Lip sync technologies are widely used for digital human use cases, which enhance the user experience in dialog scenarios.

[Wav2Lip](https://github.com/Rudrabha/Wav2Lip) is an approach to generate accurate 2D lip-synced videos in the wild with only one video and an audio clip.
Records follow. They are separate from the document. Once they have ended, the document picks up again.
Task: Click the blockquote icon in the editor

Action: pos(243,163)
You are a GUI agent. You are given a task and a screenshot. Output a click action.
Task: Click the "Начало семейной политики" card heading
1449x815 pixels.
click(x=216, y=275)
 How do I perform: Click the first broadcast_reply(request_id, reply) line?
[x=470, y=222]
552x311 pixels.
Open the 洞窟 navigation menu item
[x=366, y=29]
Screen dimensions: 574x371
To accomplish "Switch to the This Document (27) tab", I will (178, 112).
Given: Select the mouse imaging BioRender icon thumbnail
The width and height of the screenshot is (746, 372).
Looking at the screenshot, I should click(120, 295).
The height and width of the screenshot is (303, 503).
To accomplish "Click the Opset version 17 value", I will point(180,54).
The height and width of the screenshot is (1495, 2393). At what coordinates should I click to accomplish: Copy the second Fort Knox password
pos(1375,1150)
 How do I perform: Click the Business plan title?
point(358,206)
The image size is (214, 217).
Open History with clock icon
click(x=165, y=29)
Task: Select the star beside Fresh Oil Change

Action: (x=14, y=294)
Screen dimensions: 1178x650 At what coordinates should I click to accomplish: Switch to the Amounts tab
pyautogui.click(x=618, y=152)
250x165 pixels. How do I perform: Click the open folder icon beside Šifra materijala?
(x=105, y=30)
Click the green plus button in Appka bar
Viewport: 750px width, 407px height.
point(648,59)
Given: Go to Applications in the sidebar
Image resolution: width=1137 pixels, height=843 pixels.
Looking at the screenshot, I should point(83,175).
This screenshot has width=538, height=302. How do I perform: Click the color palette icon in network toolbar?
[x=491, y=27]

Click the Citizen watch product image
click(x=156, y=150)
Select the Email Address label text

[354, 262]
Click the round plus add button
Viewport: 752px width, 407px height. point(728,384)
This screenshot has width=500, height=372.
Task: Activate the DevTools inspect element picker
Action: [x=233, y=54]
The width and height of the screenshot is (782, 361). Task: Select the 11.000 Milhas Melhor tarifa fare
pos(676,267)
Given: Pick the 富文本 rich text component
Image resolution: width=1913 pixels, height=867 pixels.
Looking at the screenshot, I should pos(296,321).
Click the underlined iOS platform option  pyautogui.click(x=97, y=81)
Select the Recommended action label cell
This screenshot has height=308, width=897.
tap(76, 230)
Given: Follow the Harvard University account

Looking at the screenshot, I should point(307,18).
Wav2Lip leverages an accurate lip-sync “expert" model and consecutive face frames for accurate, natural lip motion generation.

![teaser](https://github.com/user-attachments/assets/11d2fb00-4b5a-45f3-b13b-49636b0d48b1)

In this notebook, we introduce how to enable and optimize Wav2Lippipeline with OpenVINO. This is adaptation of the blog article [Enable 2D Lip Sync Wav2Lip Pipeline with OpenVINO Runtime](https://blog.openvino.ai/blog-posts/enable-2d-lip-sync-wav2lip-pipeline-with-openvino-runtime).

Here is Wav2Lip pipeline overview:

![wav2lip_pipeline](https://cdn.prod.website-files.com/62c72c77b482b372ac273024/669487bc70c2767fbb9b6c8e_wav2lip_pipeline.png)


#### Table of contents:

- [Prerequisites](#Prerequisites)
- [Convert the model to OpenVINO IR](#Convert-the-model-to-OpenVINO-IR)
- [Compiling models and prepare pipeline](#Compiling-models-and-prepare-pipeline)
- [Interactive inference](#Interactive-inference)

### Installation Instructions

This is a self-contained example that relies solely on its own code.

We recommend  running the notebook in a virtual environment. You only need a Jupyter server to start.
For details, please refer to [Installation Guide](https://github.com/openvinotoolkit/openvino_notebooks/blob/latest/README.md#-installation-guide).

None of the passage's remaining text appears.